El Emperador miró hacia la corte. Había alivio en los ojos de muchos, pero también vio amargura y envidia. El Emperador meditó sobre esto.

Naseru se levantó, y al hacerlo toda la corte cayó de rodillas, permitiéndole algo de privacidad. Él les dio la espalda, mirando solo a sus consejeros más cercanos.

“Sezaru, ¿qué dices?” Preguntó. “¿Podría verdaderamente ser Sekawa el heredero de Rosoku aunque el profeta esté muerto?”

“Es posible,” contestó el Lobo. “La Iluminación es una senda solitaria.
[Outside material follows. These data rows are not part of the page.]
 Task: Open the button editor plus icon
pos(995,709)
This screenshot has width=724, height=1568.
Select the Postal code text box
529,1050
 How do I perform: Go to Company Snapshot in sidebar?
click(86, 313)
Ambos sabemos que las pruebas de Rosoku solo eran una forma de encontrar a aquellos que ya eran dignos.”

“El logro de Sekawa renovará las esperanzas de muchos,” dijo la Emperatriz. “El que haya encontrado el último libro… de alguna forma muestra que incluso muerto Shinsei sigue guiándonos.”

“Bien dicho, Kurako,” dijo Naseru. “¿Y tú que dices, hermano?”
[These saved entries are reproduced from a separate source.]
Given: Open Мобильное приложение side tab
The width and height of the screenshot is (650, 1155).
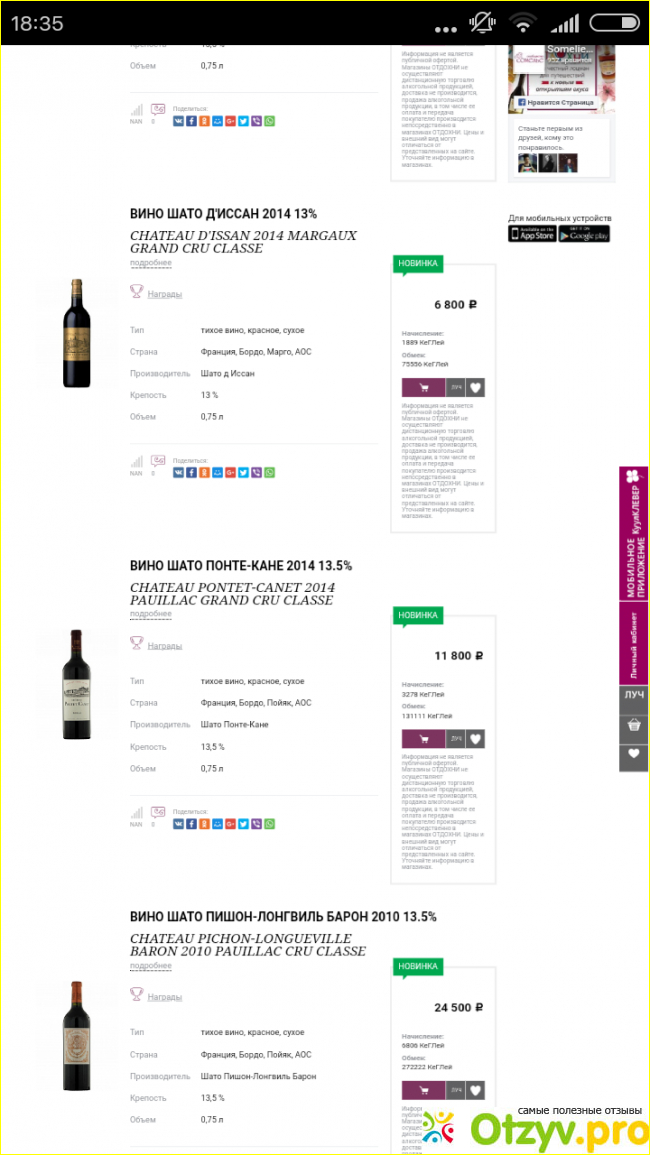Looking at the screenshot, I should click(x=634, y=534).
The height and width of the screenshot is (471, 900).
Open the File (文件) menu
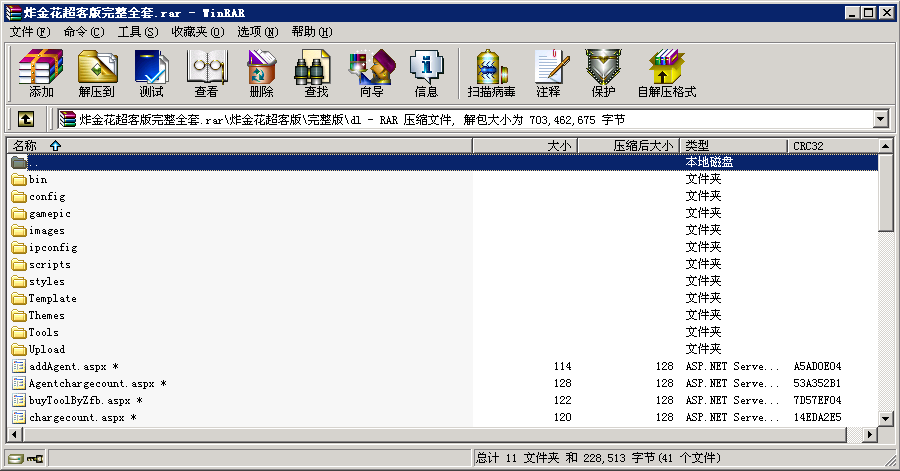pyautogui.click(x=28, y=32)
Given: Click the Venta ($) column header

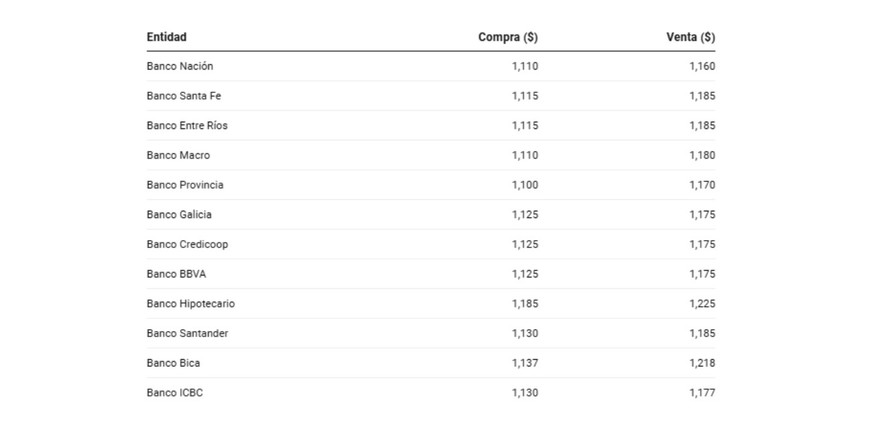Looking at the screenshot, I should (x=690, y=37).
El Shogun levantó rápidamente la vista, sorprendido que el Emperador hubiese buscado su consejo.

“Seré  claro, Naseru,” dijo.

“Por supuesto.” El Emperador sonrió.

“Los Grulla ya tienen suficientes enemigos,” dijo Kaneka. “No le sentará bien a muchos que cuatro Guardianes Grulla sean líderes espirituales de Rokugan. Los Escorpión buscarán interferir su influencia. La alianza Grulla con los León puede pudrirse aún más de lo que está. Los Maestros Elementales ven a los Grulla como sus aliados… pero puedo decirte por experiencia propia que no comparten en silencio su poder.”

“Por lo que crees,” contestó el Emperador, “que aceptar lo que dice Sekawa apartaría los pensamientos de los clanes lejos de este amargo fracaso.”

Kaneka, Sezaru, y la Emperatriz se miraron entre si. El Shogun habló primero. “Hai, Naseru,” dijo, “pero habrá problemas.”

“¿Más de los que habría si yo no dijese nada?” Preguntó Naseru.

Kaneka miró hacia la corte con el ceño fruncido. “Cada clan echa la culpa a los demás por la muerte de Rosoku,” dijo. “Creo que no sería sabio no decir nada.”

“Pero si le aceptas, habrá violencia,” dijo Kurako.

“Siempre hay violencia,” contestó sombríamente Sezaru.

El Emperador se giró, levantando sus manos y sonriendo ampliamente. “Hijos e hijas de Rokugan, ¡levantaros!” ordenó con voz clara. “Levantaros… y dar la bienvenida a Asahina Sekawa, el Guardián de los Cinco Anillos… maestro de la iluminación.”